> DOCUMENT SECTION
I. Factual Background

A. Substantive Facts

On 1 February 2007, Plaintiff leased a tract of commercial property in Raleigh from Downtown Properties, LLC. At that time, Downtown Properties was a limited liability company that had a single member, the Paul W. Woo Revocable Trust. Although Defendant, who was the widow of Paul Woo, managed Downtown Properties, she did not own it and was not a member of the LLC. The lease between Plaintiff and Downtown Properties provided that Plaintiff was “solely responsible for obtaining any liquor license for the sale of alcoholic beverages at the Premises, and [that] this lease IS expressly conditioned on the issuance or revocation of such permit.”

Between 1 February 2007, the effective date of the lease, and 1 May 2007, Plaintiff paid Downtown Properties the required $40,000 security deposit and $120,000 in rent. However, since Plaintiff was unable to obtain a permit authorizing the sale of alcoholic beverages, the parties terminated the lease on 4 May 2007. On 18 September 2007, Downtown Properties sold its real estate, including this property, to a third party. After selling the property, Downtown Properties had no assets. As a result, Downtown Properties filed Articles of Dissolution in 2009. Although Plaintiff filed suit against Downtown Properties on 12 August 2008 for the purpose of seeking reimbursement of the monies that it had paid under the lease and although Plaintiff obtained a default judgment against Downtown Properties on 2 October 2008, Plaintiff was unable to collect the amount of that judgment because Downtown Properties had no assets.

B. Procedural History

On 24 April 2009, Plaintiff filed a complaint against Defendant alleging claims sounding in unjust enrichment and unfair or deceptive trade practices and seeking to pierce Downtown Properties' corporate veil for the purpose of obtaining an individual recovery from Defendant relating to actions that she had taken as the manager of Downtown Properties. Plaintiff's claim against Defendant rested upon the contention that Defendant had wrongfully assented to or participated in the sale and distribution of Downtown Properties' assets and that her participation in these events rendered her individually liable to Plaintiff.

On 24 June 2009, Defendant filed an answer denying the material allegations of Plaintiff's complaint and raising various affirmative defenses. In her answer, Defendant noted that the lease between Plaintiff and Downtown Properties, which Plaintiff attached to its complaint as an exhibit, stated that Defendant was the manager of Downtown Properties and asserted that, in “her capacity as manager[,] she d[id] not have liability for the obligations” of Downtown Properties. In addition, Defendant moved to dismiss Plaintiff's complaint for various reasons.

> REQUIRED ACTIONS
1. Write out the passage from the factual background above, from "On 24 June 2009, Defendant" up to and including "for various reasons.".
2. Translate this sentence from the factual background into Spanish: "After selling the property, Downtown Properties had no assets."
3. In one to three sentences, explain why the Plaintiff could not collect its default judgment against Downtown Properties, according to the factual background.

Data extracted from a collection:

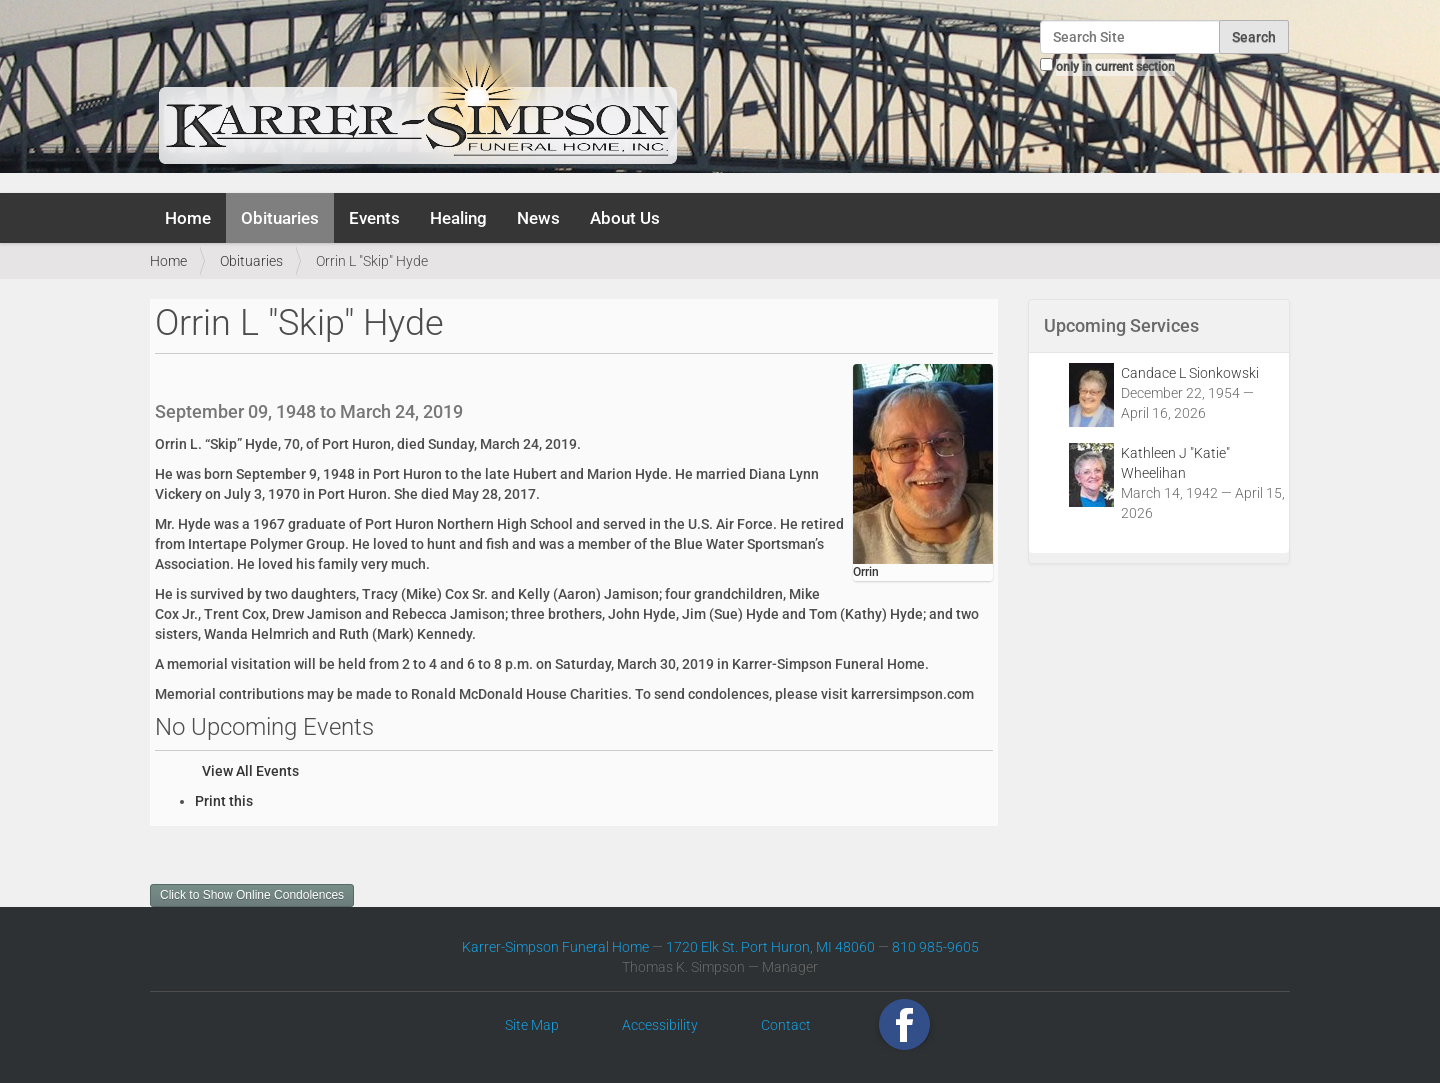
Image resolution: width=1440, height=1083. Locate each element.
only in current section (1115, 67)
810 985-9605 (935, 947)
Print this (224, 801)
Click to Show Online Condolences (252, 895)
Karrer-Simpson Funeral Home (555, 947)
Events (374, 218)
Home (188, 218)
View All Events (250, 771)
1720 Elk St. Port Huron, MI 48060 (770, 947)
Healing (458, 218)
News (538, 218)
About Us (625, 218)
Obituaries (280, 218)
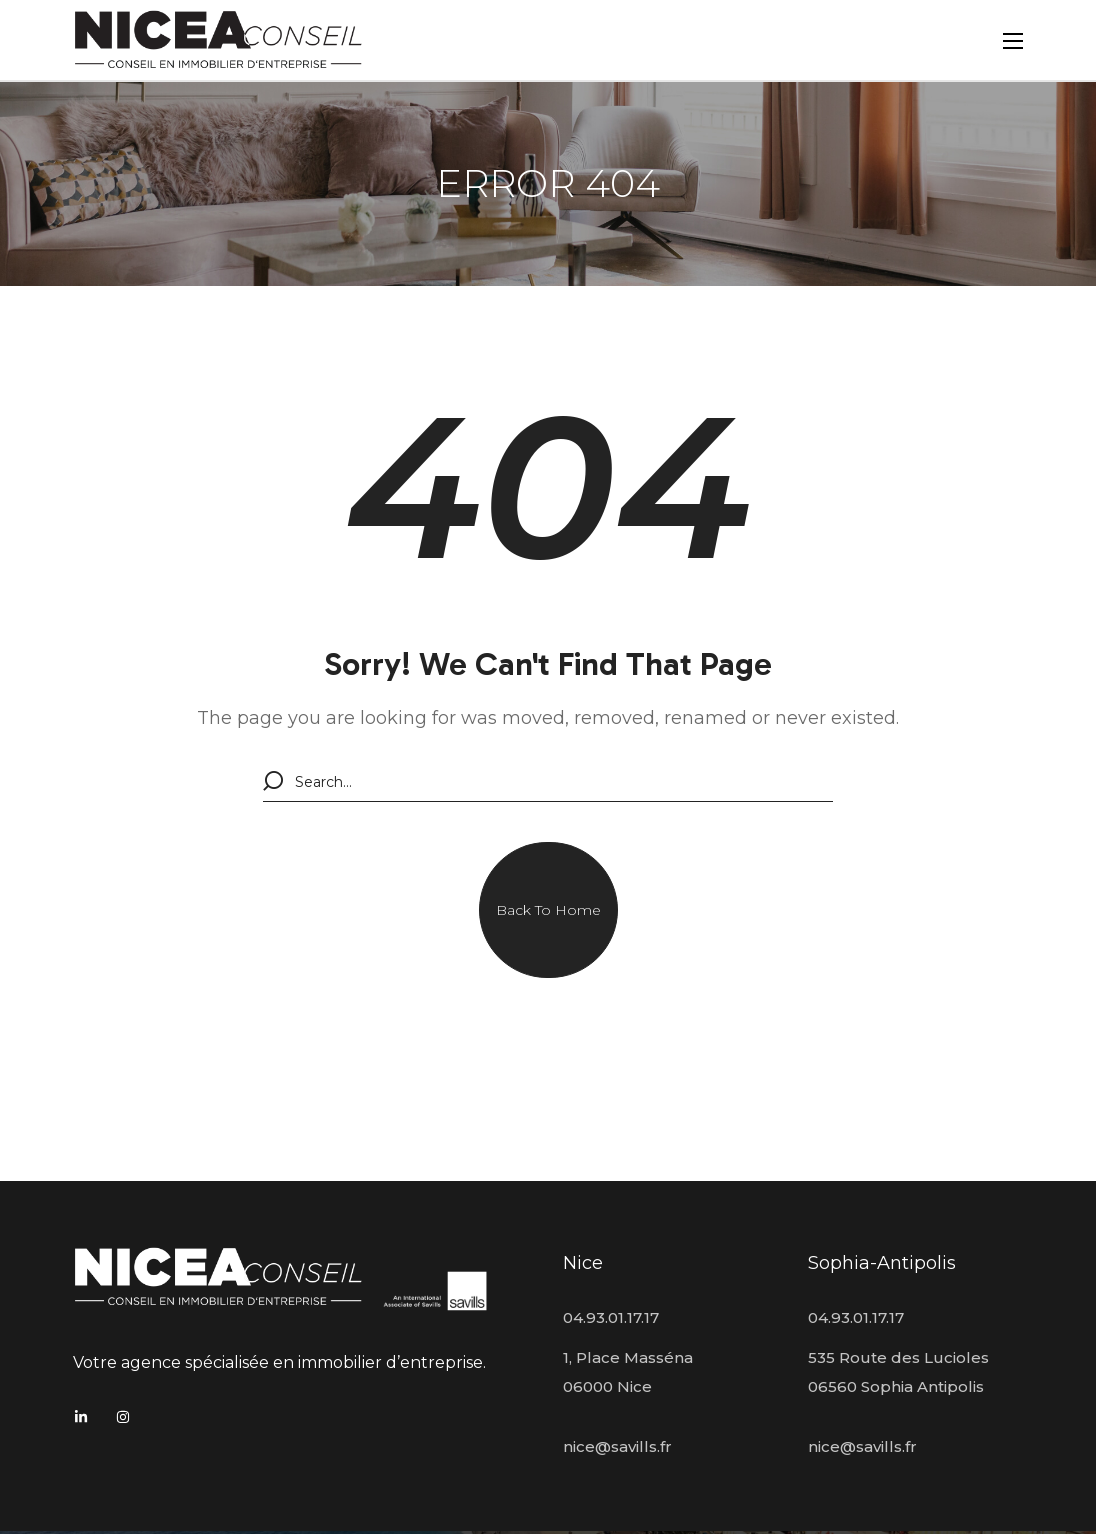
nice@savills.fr (617, 1446)
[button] (548, 910)
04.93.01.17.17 (611, 1317)
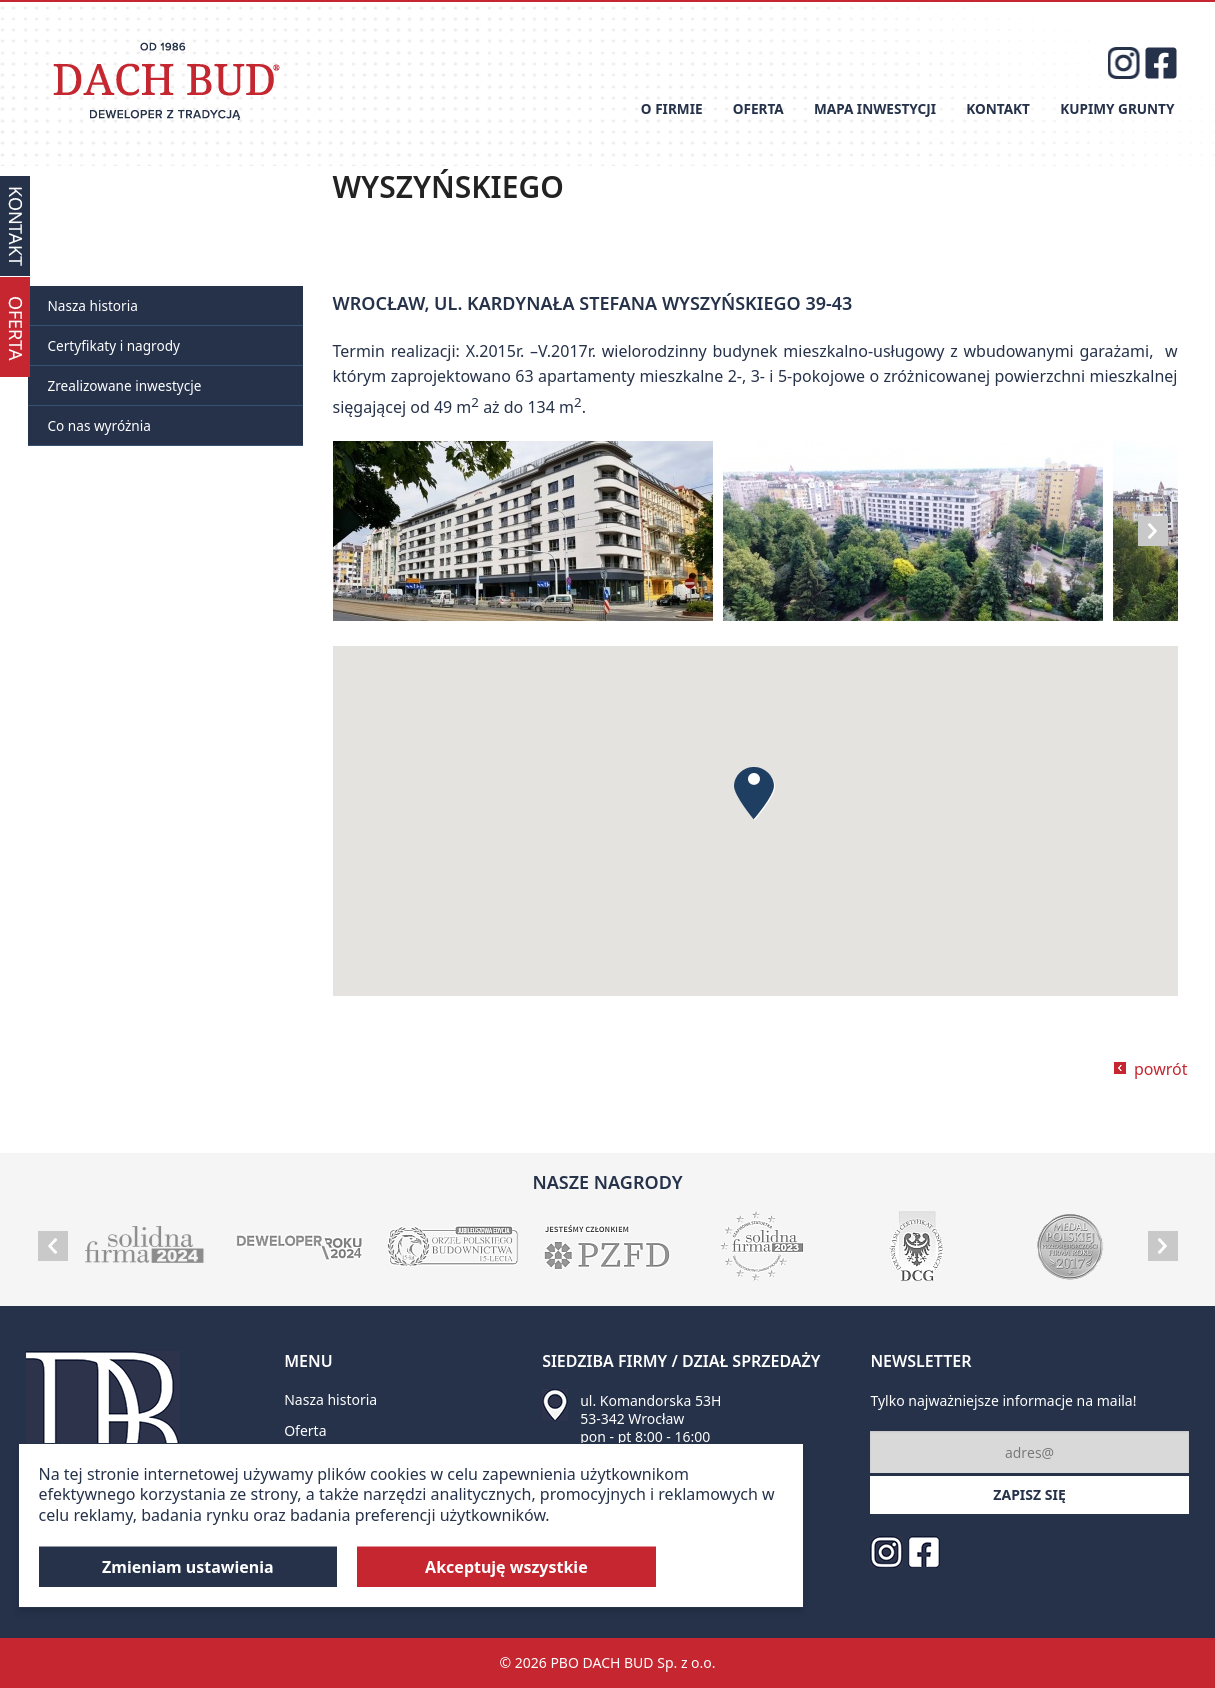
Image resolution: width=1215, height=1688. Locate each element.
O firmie (672, 108)
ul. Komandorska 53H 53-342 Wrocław (650, 1409)
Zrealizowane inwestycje (125, 385)
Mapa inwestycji (875, 108)
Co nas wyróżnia (99, 425)
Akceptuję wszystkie (506, 1567)
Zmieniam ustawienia (188, 1567)
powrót (1161, 1069)
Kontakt (998, 108)
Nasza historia (93, 305)
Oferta (758, 108)
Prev (53, 1246)
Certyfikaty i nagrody (114, 345)
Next (1153, 531)
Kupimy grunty (1117, 108)
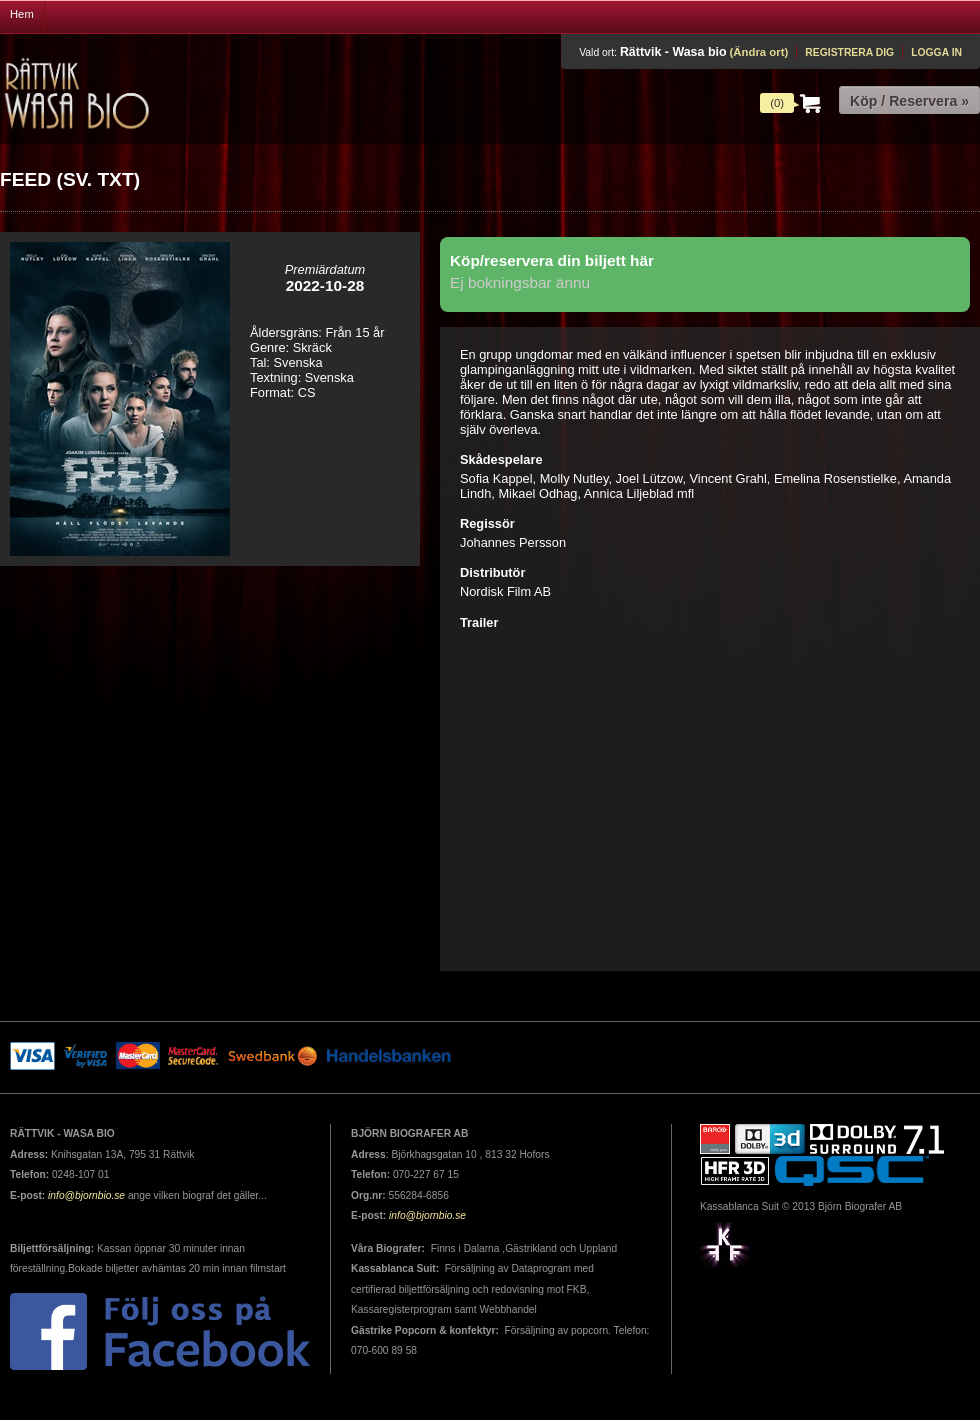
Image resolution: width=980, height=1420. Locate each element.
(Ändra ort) (758, 52)
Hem (22, 14)
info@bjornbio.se (86, 1195)
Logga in (936, 52)
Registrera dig (849, 52)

> ANSWERS TO THE EXERCISE
1.
On 24 June 2009, Defendant filed an answer denying the material allegations of Plaintiff's complaint and raising various affirmative defenses. In her answer, Defendant noted that the lease between Plaintiff and Downtown Properties, which Plaintiff attached to its complaint as an exhibit, stated that Defendant was the manager of Downtown Properties and asserted that, in “her capacity as manager[,] she d[id] not have liability for the obligations” of Downtown Properties. In addition, Defendant moved to dismiss Plaintiff's complaint for various reasons.

2. Después de vender la propiedad, Downtown Properties no tenía activos.

3. Downtown Properties had sold its real estate, including the leased property, to a third party and had no assets afterward. So the Plaintiff had nothing to collect the judgment from.